─── Data shown ───
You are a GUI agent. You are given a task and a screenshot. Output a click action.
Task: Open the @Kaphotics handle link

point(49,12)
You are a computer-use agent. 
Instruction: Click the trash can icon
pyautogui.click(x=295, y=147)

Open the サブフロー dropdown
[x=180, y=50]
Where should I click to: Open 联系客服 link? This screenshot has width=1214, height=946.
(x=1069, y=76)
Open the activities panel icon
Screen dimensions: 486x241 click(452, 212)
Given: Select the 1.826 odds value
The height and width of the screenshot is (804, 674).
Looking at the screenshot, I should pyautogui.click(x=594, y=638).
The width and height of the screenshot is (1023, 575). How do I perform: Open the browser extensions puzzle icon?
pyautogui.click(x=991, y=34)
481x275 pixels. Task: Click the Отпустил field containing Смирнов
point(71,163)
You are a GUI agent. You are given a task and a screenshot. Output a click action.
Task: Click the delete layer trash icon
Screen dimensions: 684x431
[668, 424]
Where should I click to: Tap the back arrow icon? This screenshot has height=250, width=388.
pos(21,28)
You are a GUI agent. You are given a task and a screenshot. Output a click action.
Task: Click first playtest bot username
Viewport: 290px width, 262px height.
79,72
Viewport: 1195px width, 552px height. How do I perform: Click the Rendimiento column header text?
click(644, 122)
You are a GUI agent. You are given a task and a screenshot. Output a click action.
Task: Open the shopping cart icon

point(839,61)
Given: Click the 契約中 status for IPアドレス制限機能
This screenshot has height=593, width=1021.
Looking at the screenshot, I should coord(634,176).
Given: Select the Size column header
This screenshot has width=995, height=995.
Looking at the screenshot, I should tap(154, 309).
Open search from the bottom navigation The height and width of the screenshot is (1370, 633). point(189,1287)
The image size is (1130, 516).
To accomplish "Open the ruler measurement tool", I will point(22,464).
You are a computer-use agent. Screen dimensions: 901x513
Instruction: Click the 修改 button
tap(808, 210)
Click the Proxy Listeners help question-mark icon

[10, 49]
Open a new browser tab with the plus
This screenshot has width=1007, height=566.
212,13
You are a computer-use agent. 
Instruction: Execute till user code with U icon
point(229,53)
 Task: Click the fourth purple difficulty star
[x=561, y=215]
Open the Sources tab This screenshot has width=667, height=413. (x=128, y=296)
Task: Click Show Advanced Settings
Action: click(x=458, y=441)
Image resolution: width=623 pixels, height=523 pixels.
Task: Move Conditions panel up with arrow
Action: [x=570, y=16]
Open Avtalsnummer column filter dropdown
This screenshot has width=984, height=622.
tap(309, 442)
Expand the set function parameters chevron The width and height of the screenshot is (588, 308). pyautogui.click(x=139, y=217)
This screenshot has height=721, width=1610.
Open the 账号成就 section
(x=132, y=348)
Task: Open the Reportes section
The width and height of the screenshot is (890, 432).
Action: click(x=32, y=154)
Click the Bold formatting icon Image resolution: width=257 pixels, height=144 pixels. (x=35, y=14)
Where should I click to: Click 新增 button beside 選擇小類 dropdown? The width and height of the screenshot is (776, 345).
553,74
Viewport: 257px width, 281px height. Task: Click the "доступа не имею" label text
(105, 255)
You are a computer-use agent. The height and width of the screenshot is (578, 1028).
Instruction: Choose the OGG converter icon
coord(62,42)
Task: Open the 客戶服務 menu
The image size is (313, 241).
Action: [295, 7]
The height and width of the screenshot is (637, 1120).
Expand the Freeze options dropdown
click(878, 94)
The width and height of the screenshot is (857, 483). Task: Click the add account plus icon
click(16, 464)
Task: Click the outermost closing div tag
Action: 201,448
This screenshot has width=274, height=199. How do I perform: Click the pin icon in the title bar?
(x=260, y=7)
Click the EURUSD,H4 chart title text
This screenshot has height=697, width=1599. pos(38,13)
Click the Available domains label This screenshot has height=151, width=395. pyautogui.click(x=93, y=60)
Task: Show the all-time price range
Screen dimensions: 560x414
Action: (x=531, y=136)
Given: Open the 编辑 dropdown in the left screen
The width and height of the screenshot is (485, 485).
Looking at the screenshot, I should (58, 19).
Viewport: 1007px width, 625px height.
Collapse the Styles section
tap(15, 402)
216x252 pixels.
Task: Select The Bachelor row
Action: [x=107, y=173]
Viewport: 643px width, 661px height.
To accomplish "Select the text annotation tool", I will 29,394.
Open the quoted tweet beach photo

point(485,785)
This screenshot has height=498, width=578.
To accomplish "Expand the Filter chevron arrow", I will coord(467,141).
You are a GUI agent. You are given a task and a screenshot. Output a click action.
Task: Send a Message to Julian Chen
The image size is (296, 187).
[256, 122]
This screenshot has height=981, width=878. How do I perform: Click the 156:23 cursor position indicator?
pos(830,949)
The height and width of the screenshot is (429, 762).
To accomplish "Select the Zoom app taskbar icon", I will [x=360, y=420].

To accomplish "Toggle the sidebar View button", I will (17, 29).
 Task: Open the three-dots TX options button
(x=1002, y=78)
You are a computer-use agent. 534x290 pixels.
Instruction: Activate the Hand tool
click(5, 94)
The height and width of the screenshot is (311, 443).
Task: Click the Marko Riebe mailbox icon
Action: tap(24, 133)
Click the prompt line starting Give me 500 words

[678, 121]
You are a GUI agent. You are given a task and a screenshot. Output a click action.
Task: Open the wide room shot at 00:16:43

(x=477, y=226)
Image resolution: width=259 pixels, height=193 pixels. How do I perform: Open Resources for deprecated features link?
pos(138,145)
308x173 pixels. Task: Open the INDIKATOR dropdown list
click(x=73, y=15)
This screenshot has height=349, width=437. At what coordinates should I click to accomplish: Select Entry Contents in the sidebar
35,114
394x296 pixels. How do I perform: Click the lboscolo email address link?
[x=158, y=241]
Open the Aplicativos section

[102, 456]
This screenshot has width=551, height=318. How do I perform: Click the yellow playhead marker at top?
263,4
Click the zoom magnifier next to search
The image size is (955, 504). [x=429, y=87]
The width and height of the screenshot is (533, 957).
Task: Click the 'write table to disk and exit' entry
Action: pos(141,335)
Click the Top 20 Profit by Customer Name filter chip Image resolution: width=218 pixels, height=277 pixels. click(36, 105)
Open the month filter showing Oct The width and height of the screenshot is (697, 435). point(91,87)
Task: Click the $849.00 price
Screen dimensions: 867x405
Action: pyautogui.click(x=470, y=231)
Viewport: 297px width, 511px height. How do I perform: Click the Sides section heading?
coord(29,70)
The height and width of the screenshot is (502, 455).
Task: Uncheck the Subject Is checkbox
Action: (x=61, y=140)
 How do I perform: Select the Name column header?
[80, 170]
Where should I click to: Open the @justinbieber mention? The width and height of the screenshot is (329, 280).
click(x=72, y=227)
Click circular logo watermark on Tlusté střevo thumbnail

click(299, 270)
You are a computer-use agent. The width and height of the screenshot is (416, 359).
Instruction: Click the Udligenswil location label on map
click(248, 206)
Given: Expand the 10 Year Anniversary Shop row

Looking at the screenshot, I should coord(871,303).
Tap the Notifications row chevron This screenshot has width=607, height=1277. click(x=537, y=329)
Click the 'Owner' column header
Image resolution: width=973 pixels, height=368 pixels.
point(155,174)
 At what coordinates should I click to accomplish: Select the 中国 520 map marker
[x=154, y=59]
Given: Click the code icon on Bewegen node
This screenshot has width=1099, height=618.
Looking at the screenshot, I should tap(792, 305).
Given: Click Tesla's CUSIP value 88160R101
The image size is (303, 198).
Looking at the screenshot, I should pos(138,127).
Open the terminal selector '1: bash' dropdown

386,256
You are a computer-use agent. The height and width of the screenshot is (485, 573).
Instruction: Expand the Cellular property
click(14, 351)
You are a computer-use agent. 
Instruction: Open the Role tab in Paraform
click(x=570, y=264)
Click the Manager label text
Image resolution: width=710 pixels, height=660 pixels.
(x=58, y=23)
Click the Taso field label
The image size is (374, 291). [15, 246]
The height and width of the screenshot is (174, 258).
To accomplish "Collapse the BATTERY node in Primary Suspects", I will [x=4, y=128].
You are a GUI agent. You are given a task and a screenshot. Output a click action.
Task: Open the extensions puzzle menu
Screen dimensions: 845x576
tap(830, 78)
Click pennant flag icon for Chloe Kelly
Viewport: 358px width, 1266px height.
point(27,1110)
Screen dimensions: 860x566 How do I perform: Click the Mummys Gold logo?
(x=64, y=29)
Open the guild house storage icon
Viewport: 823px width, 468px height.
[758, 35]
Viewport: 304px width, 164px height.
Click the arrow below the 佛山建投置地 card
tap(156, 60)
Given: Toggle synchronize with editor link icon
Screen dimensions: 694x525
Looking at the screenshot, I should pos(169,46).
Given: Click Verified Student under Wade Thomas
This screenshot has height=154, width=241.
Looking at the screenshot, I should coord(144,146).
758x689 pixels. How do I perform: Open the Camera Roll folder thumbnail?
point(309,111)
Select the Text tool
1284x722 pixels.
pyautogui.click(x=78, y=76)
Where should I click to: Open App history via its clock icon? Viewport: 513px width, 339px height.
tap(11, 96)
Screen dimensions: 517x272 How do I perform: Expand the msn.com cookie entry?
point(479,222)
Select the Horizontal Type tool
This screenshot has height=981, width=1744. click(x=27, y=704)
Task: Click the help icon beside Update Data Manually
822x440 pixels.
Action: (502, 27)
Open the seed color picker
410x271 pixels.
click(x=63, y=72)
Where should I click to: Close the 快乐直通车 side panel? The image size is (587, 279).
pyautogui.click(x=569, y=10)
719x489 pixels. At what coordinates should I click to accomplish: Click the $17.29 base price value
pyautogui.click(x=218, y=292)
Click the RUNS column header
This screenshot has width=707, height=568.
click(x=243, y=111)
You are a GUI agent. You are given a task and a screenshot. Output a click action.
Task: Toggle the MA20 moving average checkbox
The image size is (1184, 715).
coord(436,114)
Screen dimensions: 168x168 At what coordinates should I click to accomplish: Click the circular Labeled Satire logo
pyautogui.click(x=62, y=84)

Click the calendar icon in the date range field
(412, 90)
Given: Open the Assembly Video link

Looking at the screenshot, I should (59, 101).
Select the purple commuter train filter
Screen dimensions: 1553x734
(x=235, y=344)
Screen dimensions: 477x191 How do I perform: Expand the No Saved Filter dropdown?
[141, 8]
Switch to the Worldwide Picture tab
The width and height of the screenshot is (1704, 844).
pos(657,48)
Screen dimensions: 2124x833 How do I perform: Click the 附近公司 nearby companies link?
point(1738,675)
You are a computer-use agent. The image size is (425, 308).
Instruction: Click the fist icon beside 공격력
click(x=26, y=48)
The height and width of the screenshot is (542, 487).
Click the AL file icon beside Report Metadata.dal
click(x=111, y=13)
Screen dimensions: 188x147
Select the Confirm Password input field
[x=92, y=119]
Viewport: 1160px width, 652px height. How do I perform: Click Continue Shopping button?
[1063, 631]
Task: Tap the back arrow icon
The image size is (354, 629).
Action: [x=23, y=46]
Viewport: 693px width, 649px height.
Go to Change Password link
───
Short exercise :: Return the rows verbatim, starting with the line containing "The height and width of the screenshot is (542, 487)." and continuing through the last line of the rows, both ends included.

Final answer ::
The height and width of the screenshot is (542, 487).
Click the AL file icon beside Report Metadata.dal
click(x=111, y=13)
Screen dimensions: 188x147
Select the Confirm Password input field
[x=92, y=119]
Viewport: 1160px width, 652px height. How do I perform: Click Continue Shopping button?
[1063, 631]
Task: Tap the back arrow icon
The image size is (354, 629).
Action: [x=23, y=46]
Viewport: 693px width, 649px height.
Go to Change Password link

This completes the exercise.